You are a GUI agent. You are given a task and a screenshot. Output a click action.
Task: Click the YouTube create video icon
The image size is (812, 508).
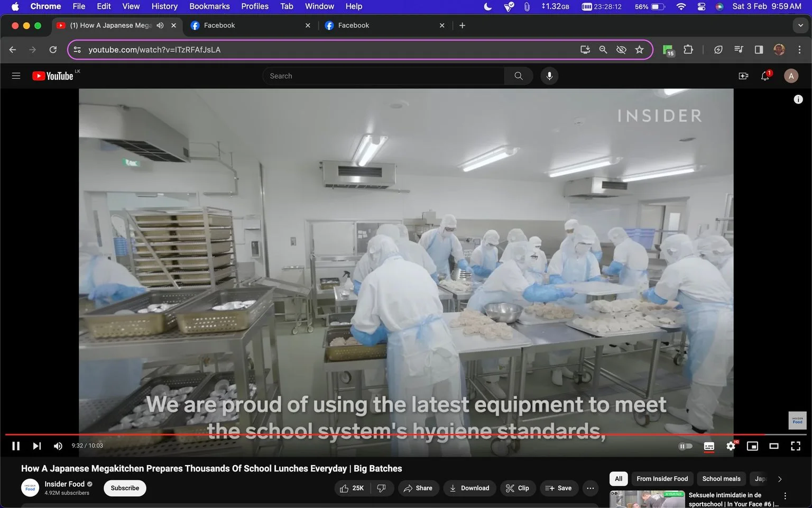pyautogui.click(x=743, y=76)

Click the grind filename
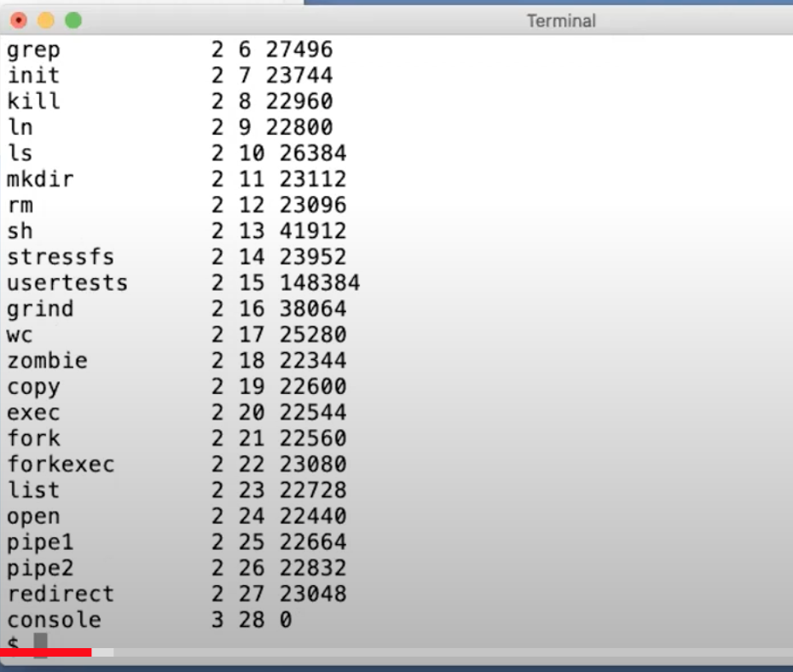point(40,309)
--------------------
ACTIVITY
The response must repeat all the lines above exactly and include no pictures.

PROBLEM SOLUTION
You are a GUI agent. You are given a task and a screenshot. Output a click action.
Task: Click the YouTube create video icon
The image size is (812, 508).
pyautogui.click(x=743, y=76)

Click the grind filename
point(40,309)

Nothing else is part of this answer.